1. **Age** - Patient's age
2. **Sex** - Patient's sex
3. **Chest_Pain_Type** - Patient's chest pain type
4. **Resting_Blood_Pressure** - Patient's Resting blood pressure
5. **Cholesterol** - Patient's serum cholesterol level (mg/dl)
6. **Fasting_blood_sugar_over_120_mg/dl** - True if patient's fasting blood sugar > 120mg/dl
7. **Resting_ecg_results** - Patient's resting electrocardiographic results
8. **Max_heart_rate** - Patient's maximum heart rate
9. **Exercise_induced_angina** - 'yes' if patient's exercise induced angina, 'no' otherwise
10. **ST_depression_induced_by_exercise_relative_to_rest** - Patient's ST Depression induced by exercise relative to rest levels
11. **slope_of_the_peak_exercise_ST_segment** - The slope of the peak exercise ST segment ('downsloping', 'flat', or 'upsloping')
12. **Number_of_major_vessels_colored_by_flourosopy** - Number of major vessels (0-3) colored by flourosopy
13. **Thalassemia** - Presence of thalassemia in a patient ('fixed', 'reversible', or 'normal')
14. **Class** - Diagnosis of heart disease ('healthy' or 'sick')
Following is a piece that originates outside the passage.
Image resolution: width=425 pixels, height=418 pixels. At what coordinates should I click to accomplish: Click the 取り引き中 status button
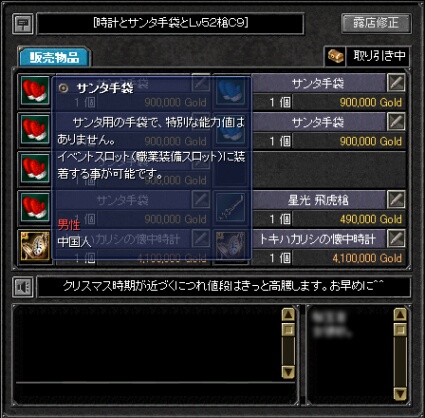(379, 56)
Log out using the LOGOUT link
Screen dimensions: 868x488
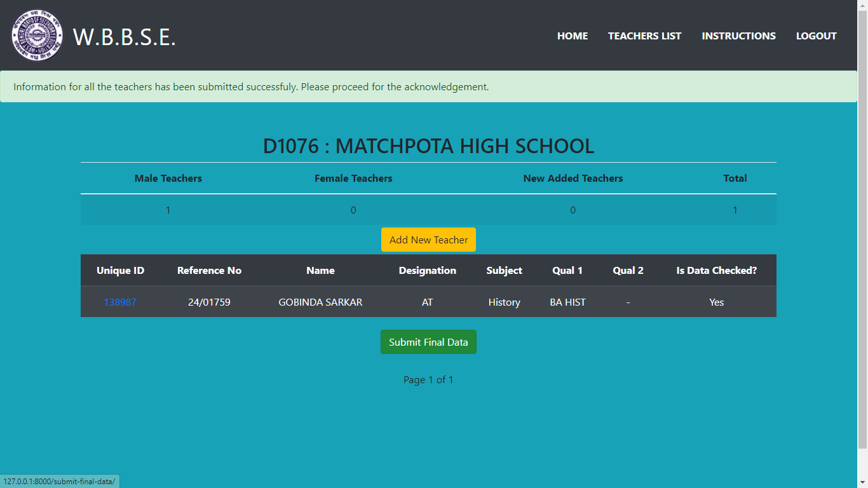coord(816,36)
Among these variables, ST depression and maximum heart rate were selected as predictors for the classification analysis due to their superior ability to form distinct clusters between healthy and sick groups compared to other factors in the dataset.

As mentioned in `worksheet_classification2.ipynb`, we are to call `set.seed` exactly once at the beginning of the analysis, so that our random numbers are actually reasonably random.

In [None]:
set.seed(1234)

### Reading the data set from the web into R ###

In [None]:
### Run this cell before continuing. 
library(tidyverse)
library(repr)
library(readxl)
library(tidymodels)
# library(rvest)
# library(stringr)
# install.packages('janitor')
# library(janitor)
library(ggplot2)
install.packages("kknn")
library(kknn)

In [None]:
# reading a csv file containing the data in processed.cleveland.data, 
# with a row of column names (these names are essentially the column names specified in cleve.mod, under ‘Original atts’, without the stuff in brackets)
options(repr.matrix.max.rows = 25)

cleveland_dataset_web <- read_csv(file = url("https://archive.ics.uci.edu/static/public/45/data.csv"))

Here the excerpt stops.